DOCUMENT SEGMENT
--------------------------------

# Taklon Brush For Shellac



## blackemmons (Nov 29, 2007)

I see 2" Taklon brushes advertised for $40+ in some finishing websites and for about 25% of that in hobby shops.

What is the difference?

Thanks,
Jim​


----------



## wildwood (Jan 25, 2011)

http://www.homesteadfinishingproducts.com/htdocs/Brushes.htm
Went looking for information on Taklon brushes and came across this site. Apparently, they are good to go from posters on other message boards. Shop for the best price! One site recommended *1” Golden Taklon brush from an art supply store for brushing shellac. I am willing to try it!*

*Buy an expensive brush and learn how to clean it *

*I use quality china bristle brush for Shellac, Lacquer, and Varnish*. Use alcohol for cleaning Shellac brush and Lacquer thinner to clean Lacquer brush. Have read about cleaning oil varnish brush with lacquer cleaner too, instead of mineral spirits. I have not tried that yet.


----------



## Woodshingle (Nov 10, 2010)

*Go to Jeff Jewit't's Site for Brushes*

Jeff is the expert on using synthetic brushes. He is normally not a fan of them for shellac or other solvent borne finishes but he does have one that he recommends.

His site is http://homesteadfinishingproducts.com/htdocs/jewitt.htm


----------

--------------------------------

QUESTIONS TO ANSWER
A – In the shellac brush thread, why does Woodshingle send readers to Jeff Jewitt's site for a brush? Answer in one to three sentences.
B – Reproduce the part of the shellac brush thread between "## Woodshingle (Nov" and "that he recommends.", inclusive, word for word.
None of the entries are needed for this work.

--------------------------------

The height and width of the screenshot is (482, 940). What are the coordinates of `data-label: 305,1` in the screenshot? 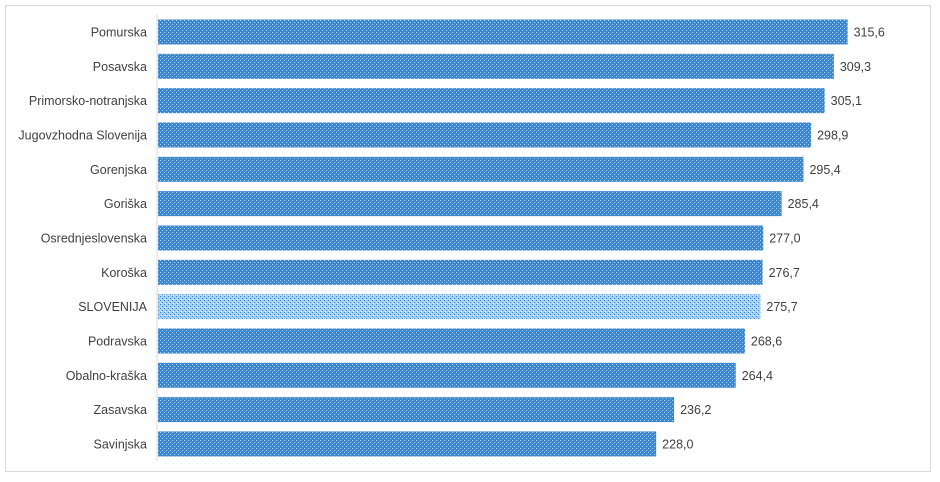 It's located at (846, 101).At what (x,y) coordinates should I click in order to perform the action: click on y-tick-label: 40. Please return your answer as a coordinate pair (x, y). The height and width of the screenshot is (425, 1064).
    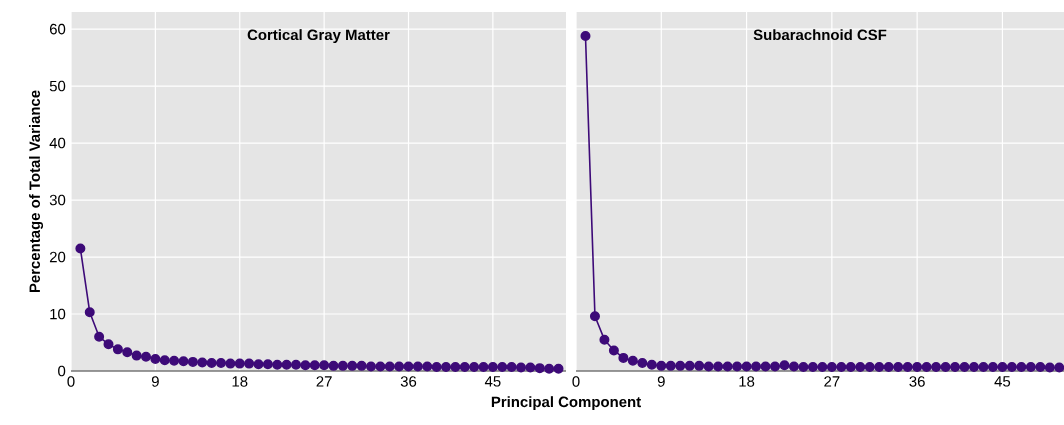
    Looking at the image, I should click on (58, 143).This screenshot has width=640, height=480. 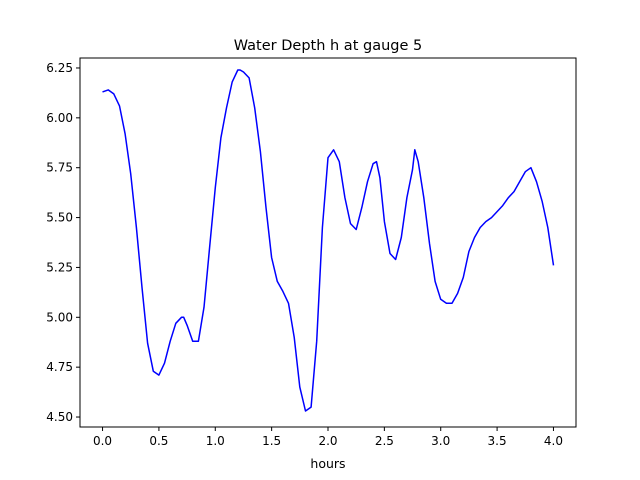 I want to click on chart-title: Water Depth h at gauge 5, so click(x=328, y=46).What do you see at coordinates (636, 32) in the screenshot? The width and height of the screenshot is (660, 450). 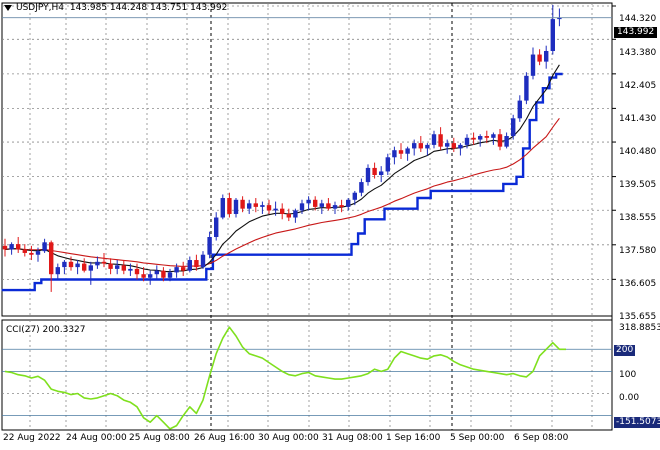 I see `current-price-tag: 143.992` at bounding box center [636, 32].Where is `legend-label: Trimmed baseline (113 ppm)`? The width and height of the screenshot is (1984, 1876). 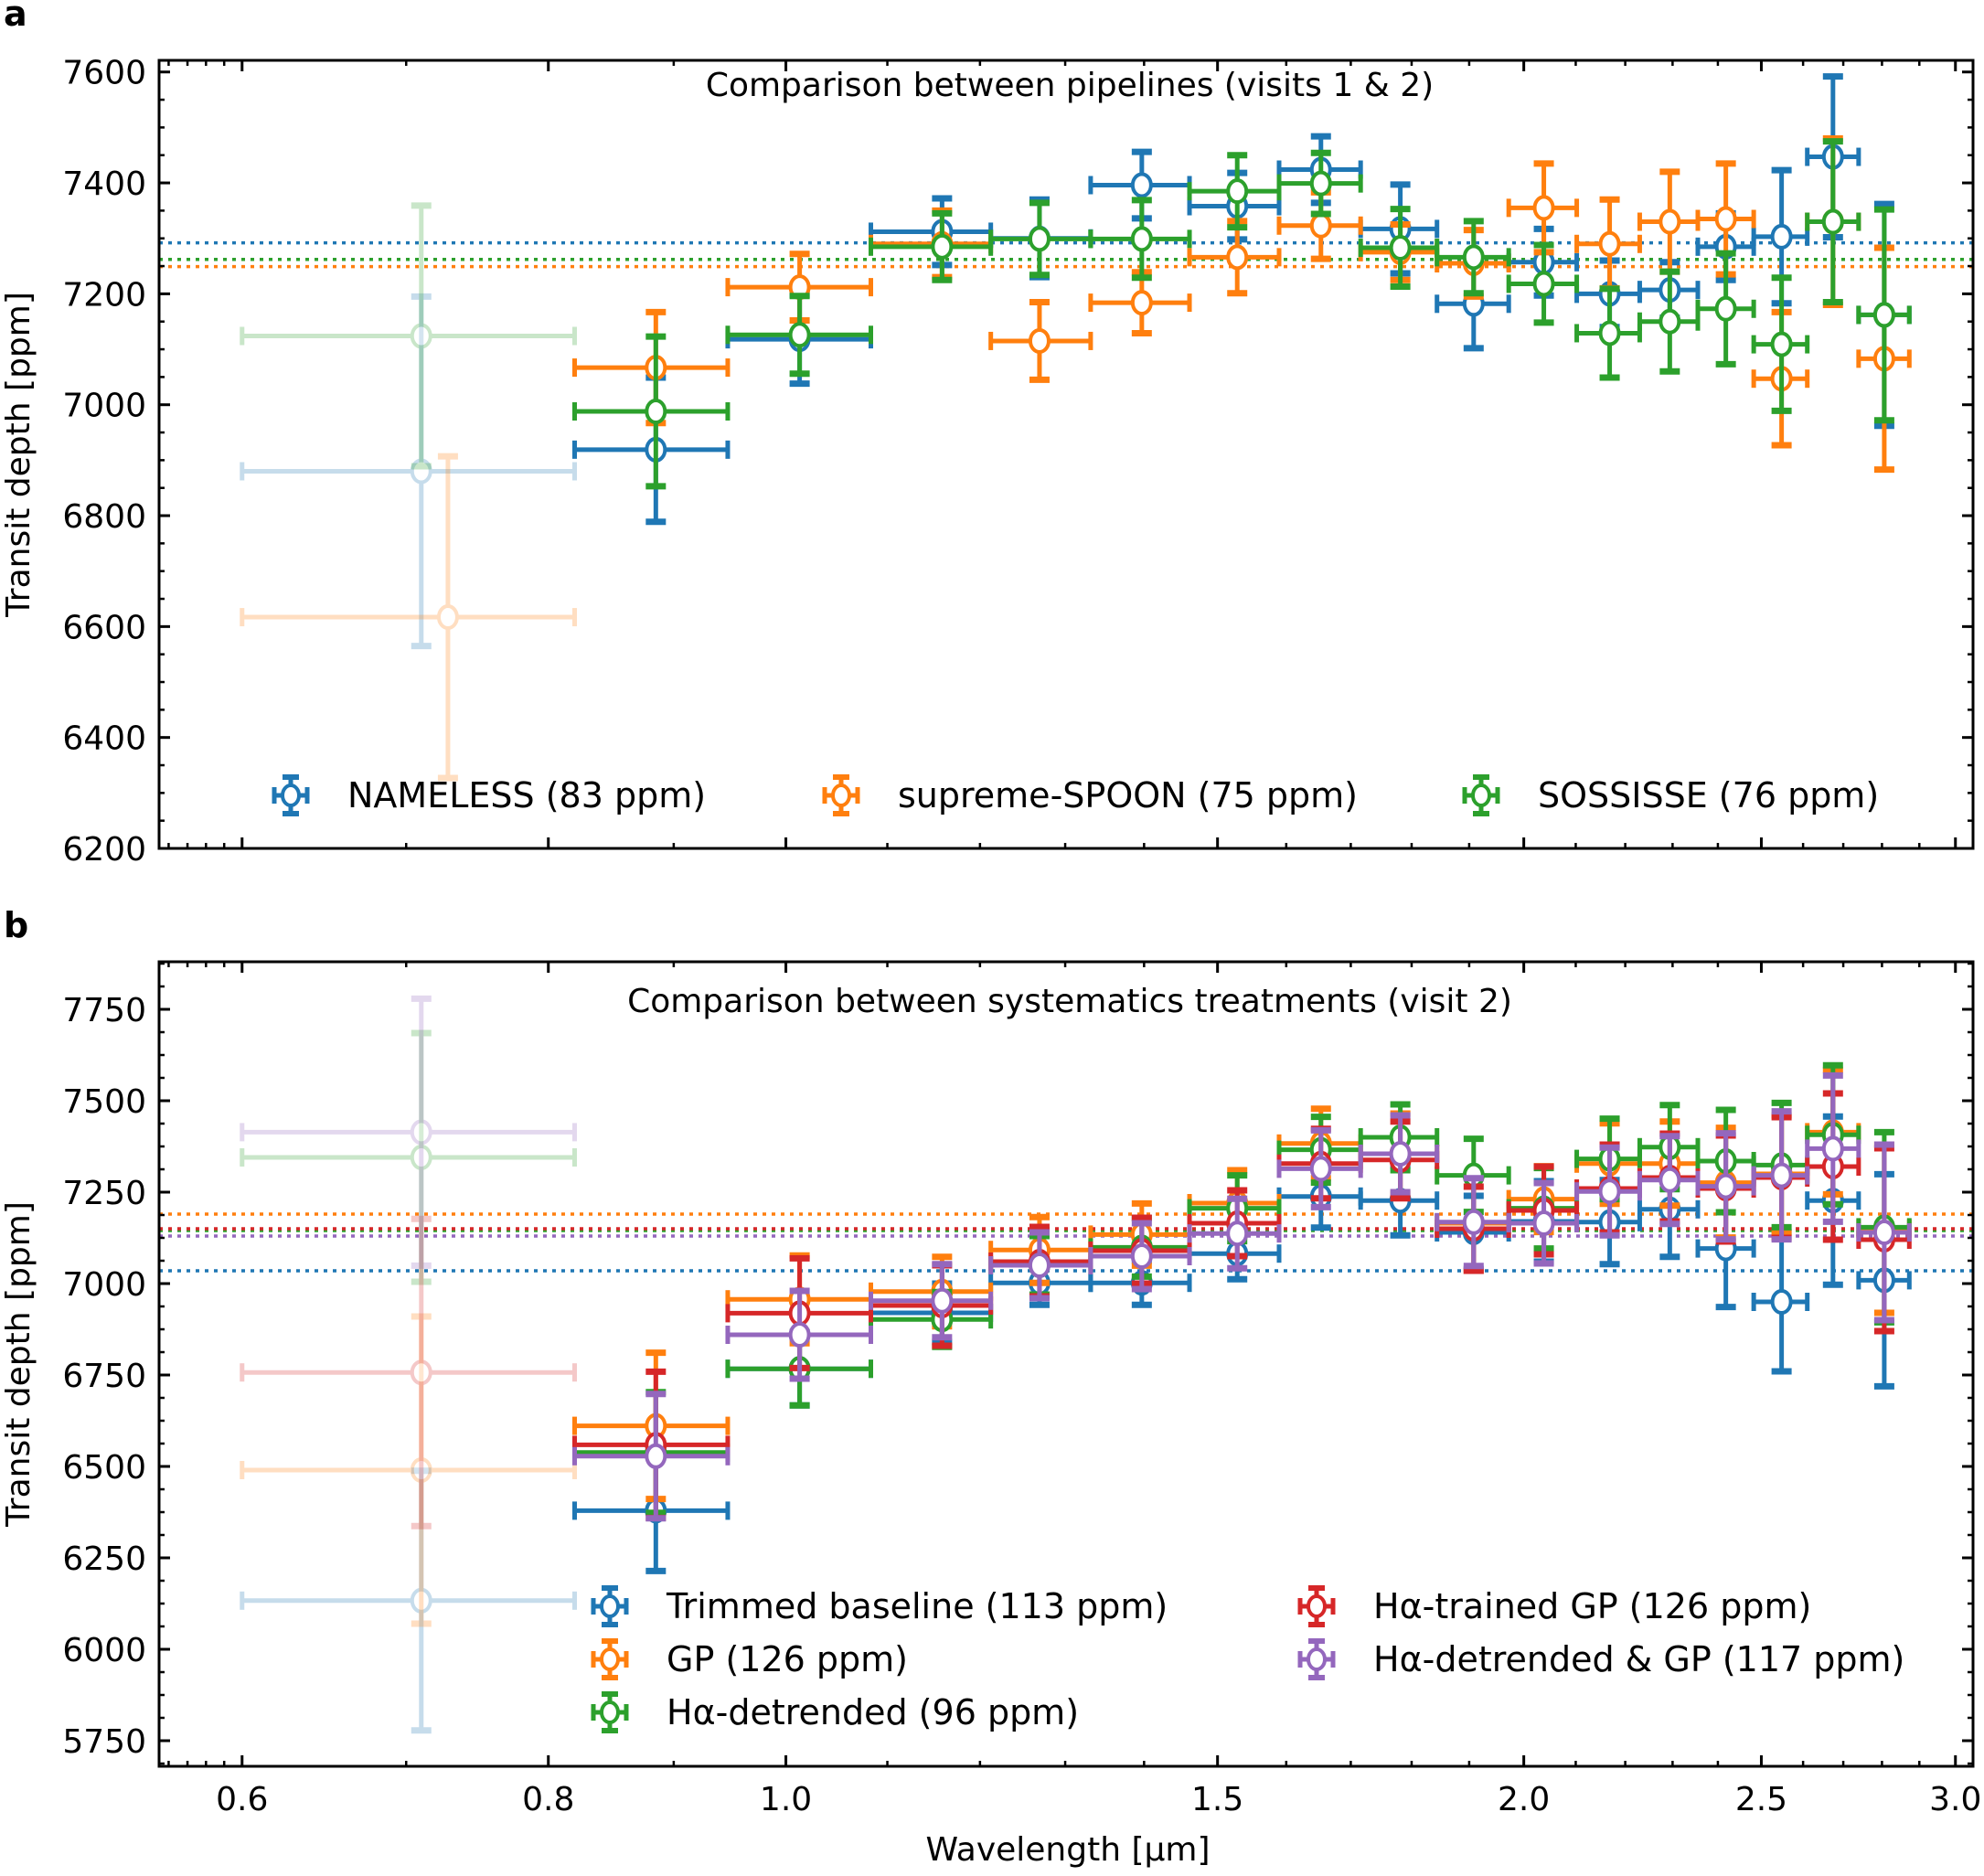 legend-label: Trimmed baseline (113 ppm) is located at coordinates (917, 1606).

--------------------------------

PER-TASK ANSWERS
A – Woodshingle calls Jeff the expert on using synthetic brushes. Although he is normally not a fan of them for shellac or other solvent borne finishes, he does have one that he recommends.

B –
## Woodshingle (Nov 10, 2010)

*Go to Jeff Jewit't's Site for Brushes*

Jeff is the expert on using synthetic brushes. He is normally not a fan of them for shellac or other solvent borne finishes but he does have one that he recommends.